Ballet has its stable of warhorses (Giselle, Swan Lake, The Sleeping Beauty), but in every company’s manger, there’s just one cash cow. For Smuin, it’s the Christmas Ballet. Unless this comfort animal can calve new and relevant life, it might be best to put it out to pasture before it registers “Cash Only,” with discriminating audiences demanding to know “Where’s the beef?”

It’s not that the dancers lack the chops. Several glisten: Zachary Artice, Tessa Barbour, Maggie Carey, Mengjun Chen, Peter Kurta, Terez Dean Orr, João Sampaio, and Max van der Sterre. The problem is conceptual. Matching academic steps to sacred music in Act I: Classical Christmas and then in Act II’s Cool Christmas: jazz steps to old favorites of the Yuletide persuasion, while tipping a yarmulke to what Christians ecumenically fancy as “Jewish” (Licht Bensh’n), but what actual Jews might call a “potchke,” is what all of Christendom might tag “pandering.” Low points were the musical ensemble number danced to “Joy to the World” (choreography: Nicole Haskins), and “Blue Christmas,” which had a gyrating van der Sterre in red tights (over a dance belt bulging like an overstuffed Christmas stocking) looking like Late Elvis Presley on downers.

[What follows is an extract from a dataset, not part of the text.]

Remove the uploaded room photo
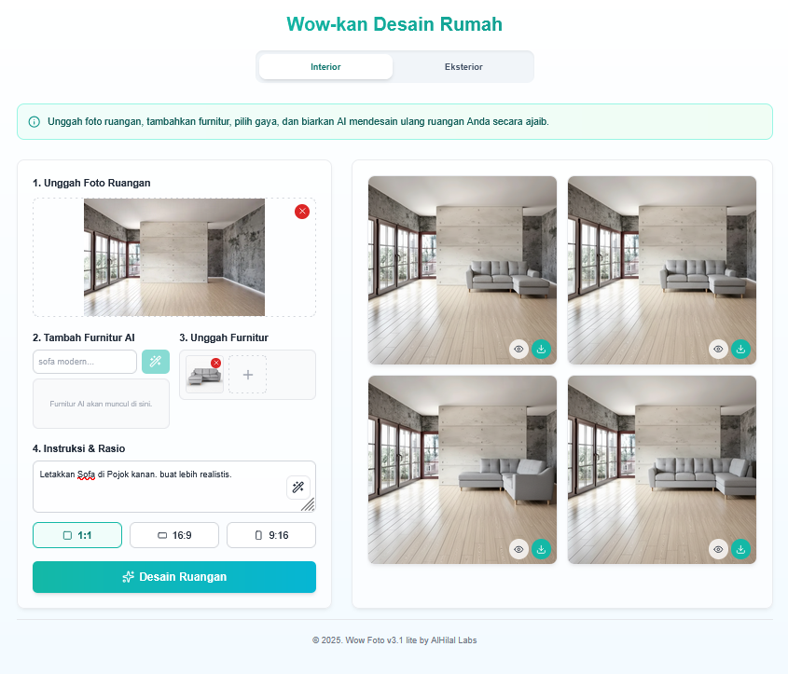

The more successful numbers included “The Gloucestershire Wassail,” a character ensemble step-dancing piece, pertly and expertly executed; “La virgen lava pañales,” danced earnestly by Mengjun Chen; “Domine” with lush partnering by Terez Dean Orr and Brennan Wall;  “Gratias,” a sculptural piece of mobile architecture danced by Tessa Barbour, Ricardo Dyer, and van der Sterre; and “Silver Bells” (choreography by Rex Wheeler), waltzed spiffily by Maggie Carey and Ben Needham-Wood. Carey is a versatile pro, whose commitment to a storyline is gently present throughout.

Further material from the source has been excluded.